----- Data extracts

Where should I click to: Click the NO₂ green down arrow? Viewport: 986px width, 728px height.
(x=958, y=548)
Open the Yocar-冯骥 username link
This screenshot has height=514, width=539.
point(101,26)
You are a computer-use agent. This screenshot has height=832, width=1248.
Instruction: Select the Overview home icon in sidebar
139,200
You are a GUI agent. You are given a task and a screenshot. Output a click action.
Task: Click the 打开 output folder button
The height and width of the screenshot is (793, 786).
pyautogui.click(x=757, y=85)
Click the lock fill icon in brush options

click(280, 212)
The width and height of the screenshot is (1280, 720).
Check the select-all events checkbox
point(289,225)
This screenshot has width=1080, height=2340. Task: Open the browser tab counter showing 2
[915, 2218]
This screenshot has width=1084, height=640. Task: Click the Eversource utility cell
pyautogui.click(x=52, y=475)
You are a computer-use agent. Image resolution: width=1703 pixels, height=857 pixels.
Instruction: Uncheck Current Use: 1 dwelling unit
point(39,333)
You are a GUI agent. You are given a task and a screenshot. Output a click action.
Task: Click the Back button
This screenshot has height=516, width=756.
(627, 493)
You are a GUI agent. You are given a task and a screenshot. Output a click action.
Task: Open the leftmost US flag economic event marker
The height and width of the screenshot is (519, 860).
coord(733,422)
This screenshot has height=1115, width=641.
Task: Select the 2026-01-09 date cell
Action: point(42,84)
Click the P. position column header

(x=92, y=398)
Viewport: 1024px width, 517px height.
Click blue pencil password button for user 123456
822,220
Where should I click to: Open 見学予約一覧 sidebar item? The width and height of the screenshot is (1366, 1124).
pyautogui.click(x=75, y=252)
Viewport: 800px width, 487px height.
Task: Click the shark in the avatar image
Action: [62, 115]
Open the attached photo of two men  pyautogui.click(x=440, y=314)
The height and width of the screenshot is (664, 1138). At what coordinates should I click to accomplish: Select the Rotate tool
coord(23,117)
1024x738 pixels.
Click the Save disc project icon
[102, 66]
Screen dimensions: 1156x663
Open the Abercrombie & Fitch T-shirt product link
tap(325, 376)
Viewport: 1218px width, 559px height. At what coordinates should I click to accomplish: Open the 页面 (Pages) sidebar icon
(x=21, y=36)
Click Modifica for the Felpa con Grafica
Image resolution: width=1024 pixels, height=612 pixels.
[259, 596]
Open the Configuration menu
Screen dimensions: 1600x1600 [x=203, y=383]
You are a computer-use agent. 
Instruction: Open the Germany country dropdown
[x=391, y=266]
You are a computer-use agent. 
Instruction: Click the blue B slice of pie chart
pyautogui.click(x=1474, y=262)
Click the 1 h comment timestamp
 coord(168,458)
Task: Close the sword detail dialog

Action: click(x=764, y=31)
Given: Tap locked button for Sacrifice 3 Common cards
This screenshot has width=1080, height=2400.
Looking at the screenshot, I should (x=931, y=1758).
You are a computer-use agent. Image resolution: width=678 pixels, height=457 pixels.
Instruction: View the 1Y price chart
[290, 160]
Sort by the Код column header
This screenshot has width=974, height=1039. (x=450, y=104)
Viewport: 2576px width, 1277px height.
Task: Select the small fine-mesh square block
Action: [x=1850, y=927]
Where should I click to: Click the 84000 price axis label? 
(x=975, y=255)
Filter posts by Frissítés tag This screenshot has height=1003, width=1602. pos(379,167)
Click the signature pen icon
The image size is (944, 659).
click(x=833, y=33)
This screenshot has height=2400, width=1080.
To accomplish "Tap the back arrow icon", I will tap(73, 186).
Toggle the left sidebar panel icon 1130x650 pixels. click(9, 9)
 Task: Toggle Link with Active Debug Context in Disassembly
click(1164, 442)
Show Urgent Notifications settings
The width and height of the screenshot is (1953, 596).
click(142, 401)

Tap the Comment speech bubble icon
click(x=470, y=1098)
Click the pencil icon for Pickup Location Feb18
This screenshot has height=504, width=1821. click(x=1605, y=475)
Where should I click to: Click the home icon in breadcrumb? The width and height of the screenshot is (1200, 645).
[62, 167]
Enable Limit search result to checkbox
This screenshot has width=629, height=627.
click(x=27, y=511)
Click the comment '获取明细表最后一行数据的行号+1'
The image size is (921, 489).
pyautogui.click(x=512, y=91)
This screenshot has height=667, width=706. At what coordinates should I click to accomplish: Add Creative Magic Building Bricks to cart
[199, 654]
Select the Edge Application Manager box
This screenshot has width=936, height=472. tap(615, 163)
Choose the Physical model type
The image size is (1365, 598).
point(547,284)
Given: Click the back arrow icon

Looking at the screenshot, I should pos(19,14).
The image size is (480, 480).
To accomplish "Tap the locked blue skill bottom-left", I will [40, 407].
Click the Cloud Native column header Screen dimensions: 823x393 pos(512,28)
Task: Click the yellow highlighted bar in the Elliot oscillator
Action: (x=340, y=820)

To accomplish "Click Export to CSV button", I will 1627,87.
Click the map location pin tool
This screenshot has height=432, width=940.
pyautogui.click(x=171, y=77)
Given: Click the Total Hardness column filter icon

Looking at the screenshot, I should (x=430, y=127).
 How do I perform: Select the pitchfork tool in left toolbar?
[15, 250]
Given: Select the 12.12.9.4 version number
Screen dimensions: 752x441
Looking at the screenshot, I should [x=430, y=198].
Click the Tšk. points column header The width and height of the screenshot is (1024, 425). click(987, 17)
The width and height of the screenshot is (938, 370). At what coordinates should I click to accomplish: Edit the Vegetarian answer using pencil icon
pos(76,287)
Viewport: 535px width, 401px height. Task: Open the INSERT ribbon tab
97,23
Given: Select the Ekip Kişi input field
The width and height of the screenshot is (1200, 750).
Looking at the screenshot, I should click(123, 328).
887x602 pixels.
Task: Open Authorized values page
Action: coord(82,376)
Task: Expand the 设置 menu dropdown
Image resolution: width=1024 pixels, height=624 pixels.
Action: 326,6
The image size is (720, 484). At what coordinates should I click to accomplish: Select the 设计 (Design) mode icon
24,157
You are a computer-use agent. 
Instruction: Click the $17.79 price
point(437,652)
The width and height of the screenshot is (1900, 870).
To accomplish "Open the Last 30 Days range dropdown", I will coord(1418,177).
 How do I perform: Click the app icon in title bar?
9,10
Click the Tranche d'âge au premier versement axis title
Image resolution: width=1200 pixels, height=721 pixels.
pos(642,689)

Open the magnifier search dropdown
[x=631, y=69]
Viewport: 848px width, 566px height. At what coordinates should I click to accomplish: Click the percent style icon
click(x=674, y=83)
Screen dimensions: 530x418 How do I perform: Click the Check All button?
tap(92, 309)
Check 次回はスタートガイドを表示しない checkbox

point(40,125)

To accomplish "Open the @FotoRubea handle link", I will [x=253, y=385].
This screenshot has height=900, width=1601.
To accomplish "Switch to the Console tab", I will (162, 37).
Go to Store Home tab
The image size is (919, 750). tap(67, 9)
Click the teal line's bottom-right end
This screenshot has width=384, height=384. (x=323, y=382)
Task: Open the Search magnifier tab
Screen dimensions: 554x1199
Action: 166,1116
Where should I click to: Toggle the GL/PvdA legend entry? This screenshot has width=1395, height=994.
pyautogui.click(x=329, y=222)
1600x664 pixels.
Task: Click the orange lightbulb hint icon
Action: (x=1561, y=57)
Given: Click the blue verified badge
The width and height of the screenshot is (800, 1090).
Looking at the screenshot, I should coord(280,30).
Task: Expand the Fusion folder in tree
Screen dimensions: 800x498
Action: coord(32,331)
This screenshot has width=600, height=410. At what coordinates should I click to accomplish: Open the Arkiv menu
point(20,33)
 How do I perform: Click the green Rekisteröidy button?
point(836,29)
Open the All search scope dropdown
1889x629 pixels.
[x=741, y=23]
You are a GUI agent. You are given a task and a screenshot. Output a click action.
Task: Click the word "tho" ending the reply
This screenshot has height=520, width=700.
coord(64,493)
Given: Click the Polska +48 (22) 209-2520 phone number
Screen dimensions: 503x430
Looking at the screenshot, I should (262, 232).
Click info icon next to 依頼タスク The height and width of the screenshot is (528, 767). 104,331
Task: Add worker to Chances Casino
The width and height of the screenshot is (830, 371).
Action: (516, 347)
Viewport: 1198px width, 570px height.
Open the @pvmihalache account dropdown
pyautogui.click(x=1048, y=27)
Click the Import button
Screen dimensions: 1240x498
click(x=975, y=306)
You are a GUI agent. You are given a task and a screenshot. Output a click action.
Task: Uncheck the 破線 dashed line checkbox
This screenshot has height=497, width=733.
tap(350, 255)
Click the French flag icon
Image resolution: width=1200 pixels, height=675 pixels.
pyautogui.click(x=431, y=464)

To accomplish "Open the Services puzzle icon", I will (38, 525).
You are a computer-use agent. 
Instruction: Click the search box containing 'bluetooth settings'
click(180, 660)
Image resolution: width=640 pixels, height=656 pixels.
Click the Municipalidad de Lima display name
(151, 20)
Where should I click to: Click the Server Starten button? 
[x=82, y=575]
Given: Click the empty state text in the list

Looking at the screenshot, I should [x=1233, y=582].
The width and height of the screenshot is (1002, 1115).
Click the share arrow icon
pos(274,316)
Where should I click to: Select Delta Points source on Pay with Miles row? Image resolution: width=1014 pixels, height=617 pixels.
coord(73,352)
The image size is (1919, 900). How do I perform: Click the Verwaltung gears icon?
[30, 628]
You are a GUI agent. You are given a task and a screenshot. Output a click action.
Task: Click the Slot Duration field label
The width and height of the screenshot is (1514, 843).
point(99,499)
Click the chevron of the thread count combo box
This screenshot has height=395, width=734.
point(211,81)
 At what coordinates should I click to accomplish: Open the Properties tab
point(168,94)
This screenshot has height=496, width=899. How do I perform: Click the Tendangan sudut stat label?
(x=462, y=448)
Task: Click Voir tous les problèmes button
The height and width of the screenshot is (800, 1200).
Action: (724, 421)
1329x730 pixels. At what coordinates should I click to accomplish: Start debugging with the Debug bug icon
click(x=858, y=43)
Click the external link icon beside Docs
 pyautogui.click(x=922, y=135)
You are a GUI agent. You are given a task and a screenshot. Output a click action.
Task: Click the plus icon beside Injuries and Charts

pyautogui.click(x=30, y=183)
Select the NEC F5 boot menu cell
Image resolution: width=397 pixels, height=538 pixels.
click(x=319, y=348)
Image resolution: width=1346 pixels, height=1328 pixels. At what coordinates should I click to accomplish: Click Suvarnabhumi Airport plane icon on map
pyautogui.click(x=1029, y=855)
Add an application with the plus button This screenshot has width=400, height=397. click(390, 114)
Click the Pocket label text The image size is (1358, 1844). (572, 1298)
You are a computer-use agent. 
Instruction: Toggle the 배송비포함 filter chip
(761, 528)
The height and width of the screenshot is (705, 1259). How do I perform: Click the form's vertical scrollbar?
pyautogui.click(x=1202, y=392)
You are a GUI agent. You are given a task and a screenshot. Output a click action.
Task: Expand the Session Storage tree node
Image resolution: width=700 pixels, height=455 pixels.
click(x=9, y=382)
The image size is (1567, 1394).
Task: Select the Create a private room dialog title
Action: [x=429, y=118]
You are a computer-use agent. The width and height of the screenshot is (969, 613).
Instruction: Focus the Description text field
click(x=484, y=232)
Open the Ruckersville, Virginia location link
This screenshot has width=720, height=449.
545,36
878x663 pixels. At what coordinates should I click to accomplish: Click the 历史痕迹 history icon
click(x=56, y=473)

----------

> **Assignment**
Every line above that holds the word "folder" is to be found and copied.

> **Solution for this task**
Task: Click the 打开 output folder button
Task: Expand the Fusion folder in tree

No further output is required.